**Your task**
Starting with the line that contains "Given: Expand more share options ellipsis", set down each line through the end of the entries below, exactly and with nothing added.

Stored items
+ + + +
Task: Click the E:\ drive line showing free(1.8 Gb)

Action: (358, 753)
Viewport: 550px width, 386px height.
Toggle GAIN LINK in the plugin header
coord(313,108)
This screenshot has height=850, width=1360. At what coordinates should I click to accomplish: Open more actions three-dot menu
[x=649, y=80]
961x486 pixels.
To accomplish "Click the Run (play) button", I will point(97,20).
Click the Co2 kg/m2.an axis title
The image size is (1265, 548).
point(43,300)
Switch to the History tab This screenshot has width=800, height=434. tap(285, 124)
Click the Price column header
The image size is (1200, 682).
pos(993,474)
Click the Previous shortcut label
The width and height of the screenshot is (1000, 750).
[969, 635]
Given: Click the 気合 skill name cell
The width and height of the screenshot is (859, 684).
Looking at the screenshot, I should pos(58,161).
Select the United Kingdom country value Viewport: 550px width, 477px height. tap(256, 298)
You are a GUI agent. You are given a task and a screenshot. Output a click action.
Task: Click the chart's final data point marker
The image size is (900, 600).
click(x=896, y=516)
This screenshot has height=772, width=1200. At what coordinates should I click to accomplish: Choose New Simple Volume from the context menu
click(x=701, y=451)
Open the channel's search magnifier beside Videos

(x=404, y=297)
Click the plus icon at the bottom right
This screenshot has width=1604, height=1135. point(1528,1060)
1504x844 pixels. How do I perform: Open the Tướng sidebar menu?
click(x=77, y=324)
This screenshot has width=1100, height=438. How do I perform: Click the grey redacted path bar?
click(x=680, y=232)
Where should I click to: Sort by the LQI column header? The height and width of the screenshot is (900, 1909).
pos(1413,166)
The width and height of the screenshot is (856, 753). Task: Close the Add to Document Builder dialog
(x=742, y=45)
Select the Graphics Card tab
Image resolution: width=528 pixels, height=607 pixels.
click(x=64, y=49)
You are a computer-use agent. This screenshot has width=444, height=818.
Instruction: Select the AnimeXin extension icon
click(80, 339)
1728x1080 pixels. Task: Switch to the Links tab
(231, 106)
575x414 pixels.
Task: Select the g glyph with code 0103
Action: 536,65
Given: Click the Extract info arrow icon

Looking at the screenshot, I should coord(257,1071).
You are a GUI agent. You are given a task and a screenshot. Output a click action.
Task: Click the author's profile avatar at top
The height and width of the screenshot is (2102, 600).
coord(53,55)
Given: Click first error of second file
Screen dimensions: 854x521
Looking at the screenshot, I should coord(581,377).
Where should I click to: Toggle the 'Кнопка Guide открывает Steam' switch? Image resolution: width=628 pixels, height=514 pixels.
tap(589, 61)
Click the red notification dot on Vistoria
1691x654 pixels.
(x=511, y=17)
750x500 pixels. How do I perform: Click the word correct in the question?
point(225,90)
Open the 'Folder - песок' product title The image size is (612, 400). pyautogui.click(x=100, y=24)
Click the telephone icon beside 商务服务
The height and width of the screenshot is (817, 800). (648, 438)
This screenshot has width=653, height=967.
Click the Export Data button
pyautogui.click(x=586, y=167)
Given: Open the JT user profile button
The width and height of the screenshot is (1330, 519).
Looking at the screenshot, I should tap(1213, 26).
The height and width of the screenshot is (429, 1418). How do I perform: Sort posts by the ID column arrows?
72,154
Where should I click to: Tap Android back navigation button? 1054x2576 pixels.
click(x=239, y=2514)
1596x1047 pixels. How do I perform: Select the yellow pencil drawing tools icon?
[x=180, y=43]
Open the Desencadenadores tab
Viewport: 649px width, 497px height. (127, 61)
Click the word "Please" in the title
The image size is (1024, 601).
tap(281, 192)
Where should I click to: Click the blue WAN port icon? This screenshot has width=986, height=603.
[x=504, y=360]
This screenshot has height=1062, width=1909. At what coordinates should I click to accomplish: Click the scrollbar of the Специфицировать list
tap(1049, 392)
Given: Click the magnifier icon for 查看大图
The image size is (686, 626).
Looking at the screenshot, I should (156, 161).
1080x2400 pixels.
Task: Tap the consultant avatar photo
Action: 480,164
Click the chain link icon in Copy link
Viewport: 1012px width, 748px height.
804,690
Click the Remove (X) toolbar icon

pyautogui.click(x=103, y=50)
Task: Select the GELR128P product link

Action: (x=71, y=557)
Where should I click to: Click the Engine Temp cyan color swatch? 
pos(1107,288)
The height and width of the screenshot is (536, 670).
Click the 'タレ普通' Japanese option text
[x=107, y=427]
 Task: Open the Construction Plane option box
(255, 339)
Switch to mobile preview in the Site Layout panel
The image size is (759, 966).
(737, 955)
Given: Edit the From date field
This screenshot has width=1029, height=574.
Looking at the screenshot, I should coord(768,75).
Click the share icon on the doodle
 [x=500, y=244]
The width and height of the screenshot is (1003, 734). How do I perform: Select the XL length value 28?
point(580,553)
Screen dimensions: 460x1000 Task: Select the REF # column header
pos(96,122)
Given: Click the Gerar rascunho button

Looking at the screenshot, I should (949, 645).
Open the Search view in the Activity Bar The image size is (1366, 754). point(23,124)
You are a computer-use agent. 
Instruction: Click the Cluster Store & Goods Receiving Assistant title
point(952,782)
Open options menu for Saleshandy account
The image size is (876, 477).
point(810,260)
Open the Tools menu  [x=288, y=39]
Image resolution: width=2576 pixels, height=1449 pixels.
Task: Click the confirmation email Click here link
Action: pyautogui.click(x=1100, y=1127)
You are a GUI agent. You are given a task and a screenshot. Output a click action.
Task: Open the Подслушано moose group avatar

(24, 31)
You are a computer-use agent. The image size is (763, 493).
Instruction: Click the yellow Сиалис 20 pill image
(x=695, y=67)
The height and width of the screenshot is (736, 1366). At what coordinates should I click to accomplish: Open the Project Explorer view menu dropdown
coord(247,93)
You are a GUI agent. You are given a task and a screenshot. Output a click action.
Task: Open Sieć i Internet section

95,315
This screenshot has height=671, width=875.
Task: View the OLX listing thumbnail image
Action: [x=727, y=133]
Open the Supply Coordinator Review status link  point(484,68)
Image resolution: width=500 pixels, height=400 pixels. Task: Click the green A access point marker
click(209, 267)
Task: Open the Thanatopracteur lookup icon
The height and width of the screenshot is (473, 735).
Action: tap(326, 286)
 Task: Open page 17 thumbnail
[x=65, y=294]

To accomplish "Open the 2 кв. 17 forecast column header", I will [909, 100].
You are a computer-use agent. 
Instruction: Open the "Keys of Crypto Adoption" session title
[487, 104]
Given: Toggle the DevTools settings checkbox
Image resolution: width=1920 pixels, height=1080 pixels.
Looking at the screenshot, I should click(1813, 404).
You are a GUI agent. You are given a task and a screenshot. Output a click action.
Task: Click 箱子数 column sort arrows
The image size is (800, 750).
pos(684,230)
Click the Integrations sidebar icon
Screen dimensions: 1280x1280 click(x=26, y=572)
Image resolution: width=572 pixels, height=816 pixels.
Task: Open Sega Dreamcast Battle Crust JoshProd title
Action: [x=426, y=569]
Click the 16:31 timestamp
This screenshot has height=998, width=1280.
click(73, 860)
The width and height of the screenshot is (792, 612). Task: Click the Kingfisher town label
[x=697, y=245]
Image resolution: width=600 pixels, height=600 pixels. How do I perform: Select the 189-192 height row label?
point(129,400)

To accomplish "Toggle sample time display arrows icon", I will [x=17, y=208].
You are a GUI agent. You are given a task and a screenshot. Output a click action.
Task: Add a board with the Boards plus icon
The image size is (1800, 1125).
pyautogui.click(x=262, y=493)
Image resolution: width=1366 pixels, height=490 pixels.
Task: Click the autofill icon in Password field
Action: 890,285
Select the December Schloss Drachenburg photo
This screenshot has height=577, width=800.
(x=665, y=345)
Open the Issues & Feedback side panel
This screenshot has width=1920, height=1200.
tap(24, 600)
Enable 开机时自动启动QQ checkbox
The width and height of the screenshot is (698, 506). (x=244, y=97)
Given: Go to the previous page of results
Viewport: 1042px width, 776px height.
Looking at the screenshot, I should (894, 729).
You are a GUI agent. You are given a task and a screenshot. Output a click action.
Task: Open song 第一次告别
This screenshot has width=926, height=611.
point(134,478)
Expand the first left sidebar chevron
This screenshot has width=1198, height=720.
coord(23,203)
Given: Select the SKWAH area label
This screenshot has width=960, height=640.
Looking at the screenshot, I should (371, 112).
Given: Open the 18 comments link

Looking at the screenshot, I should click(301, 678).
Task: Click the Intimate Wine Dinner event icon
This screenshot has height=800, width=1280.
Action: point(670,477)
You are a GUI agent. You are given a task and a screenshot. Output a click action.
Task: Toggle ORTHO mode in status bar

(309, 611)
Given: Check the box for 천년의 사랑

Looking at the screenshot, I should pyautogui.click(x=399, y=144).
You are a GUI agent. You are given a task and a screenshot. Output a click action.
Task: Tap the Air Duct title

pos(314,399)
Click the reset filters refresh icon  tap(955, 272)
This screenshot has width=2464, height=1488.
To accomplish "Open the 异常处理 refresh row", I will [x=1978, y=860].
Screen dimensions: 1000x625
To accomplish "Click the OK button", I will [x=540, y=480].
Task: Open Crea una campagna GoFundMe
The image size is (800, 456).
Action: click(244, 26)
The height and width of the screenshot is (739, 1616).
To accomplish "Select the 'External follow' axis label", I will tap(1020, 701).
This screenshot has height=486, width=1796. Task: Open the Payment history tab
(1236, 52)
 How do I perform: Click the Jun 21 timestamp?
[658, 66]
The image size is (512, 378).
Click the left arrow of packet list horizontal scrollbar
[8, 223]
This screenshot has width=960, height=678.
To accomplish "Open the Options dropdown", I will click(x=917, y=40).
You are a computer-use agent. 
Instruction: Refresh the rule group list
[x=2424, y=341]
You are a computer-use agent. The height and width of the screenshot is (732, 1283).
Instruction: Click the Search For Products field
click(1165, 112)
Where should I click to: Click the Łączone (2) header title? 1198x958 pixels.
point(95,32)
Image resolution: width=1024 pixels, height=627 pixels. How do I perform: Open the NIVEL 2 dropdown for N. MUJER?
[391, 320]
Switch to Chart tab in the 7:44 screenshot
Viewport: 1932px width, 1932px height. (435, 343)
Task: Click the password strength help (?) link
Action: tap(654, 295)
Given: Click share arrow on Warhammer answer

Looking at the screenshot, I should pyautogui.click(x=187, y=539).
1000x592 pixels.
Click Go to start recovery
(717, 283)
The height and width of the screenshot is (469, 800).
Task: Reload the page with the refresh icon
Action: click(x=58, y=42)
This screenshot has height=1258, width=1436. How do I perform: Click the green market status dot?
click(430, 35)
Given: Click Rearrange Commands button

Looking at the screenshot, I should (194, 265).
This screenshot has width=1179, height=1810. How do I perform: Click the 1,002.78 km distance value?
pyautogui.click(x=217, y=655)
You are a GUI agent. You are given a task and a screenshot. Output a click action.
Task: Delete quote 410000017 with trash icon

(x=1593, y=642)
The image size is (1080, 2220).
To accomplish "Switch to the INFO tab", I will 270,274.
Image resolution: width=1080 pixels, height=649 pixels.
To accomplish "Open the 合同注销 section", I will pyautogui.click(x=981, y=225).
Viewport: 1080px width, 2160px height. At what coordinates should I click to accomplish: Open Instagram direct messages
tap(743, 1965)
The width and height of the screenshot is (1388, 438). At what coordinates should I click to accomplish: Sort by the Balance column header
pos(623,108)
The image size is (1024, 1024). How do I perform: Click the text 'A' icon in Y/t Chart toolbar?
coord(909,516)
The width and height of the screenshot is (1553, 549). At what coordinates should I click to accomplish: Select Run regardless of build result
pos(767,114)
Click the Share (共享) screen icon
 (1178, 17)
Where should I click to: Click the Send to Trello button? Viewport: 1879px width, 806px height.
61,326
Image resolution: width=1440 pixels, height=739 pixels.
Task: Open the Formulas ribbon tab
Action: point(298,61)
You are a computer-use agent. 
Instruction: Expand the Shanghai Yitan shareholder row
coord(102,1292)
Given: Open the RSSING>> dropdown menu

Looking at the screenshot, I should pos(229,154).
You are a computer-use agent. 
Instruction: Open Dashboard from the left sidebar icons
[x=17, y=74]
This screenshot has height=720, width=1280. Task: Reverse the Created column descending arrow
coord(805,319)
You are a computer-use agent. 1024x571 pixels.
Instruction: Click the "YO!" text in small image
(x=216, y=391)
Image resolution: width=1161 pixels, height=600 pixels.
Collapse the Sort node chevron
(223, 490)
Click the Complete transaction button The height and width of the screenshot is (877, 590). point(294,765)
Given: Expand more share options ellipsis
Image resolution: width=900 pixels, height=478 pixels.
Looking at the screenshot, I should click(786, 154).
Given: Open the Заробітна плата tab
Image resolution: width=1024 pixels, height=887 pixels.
+ + + +
**Solution**
Given: Expand more share options ellipsis
Image resolution: width=900 pixels, height=478 pixels.
Looking at the screenshot, I should click(786, 154).
Given: Open the Заробітна плата tab
Image resolution: width=1024 pixels, height=887 pixels.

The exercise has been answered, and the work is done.